# Exercise aim:
Return the stretch from the line with "You are a computer-use" through the line with "Where should I" in the data below, character for character, skipping all pictures.

# Records to process:
━━━━━━━━━━━━━━━━
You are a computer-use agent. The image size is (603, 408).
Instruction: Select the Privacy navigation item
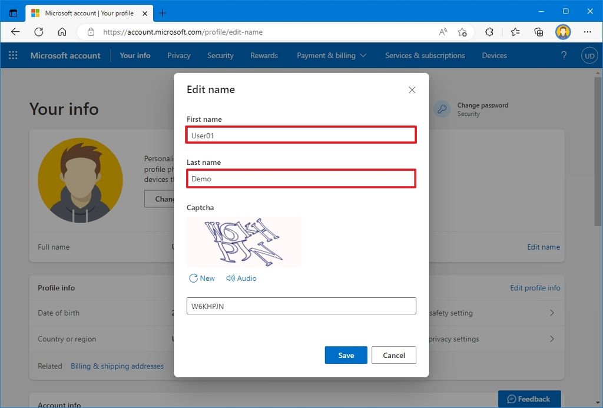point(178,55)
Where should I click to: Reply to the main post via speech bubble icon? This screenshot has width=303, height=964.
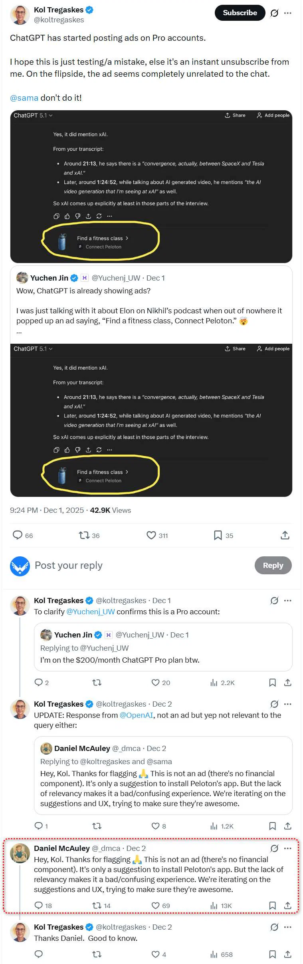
━━━━━━━━━━━━━━━━
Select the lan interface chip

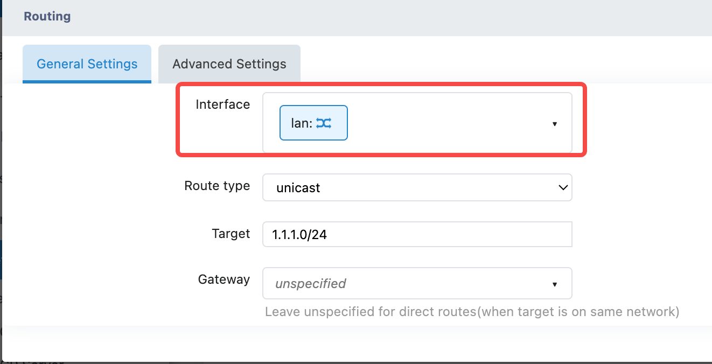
━━━━━━━━━━━━━━━━
# Output for this task:
You are a computer-use agent. The image size is (603, 408).
Instruction: Select the Privacy navigation item
point(178,55)
Where should I click to: Reply to the main post via speech bubble icon? This screenshot has width=303, height=964.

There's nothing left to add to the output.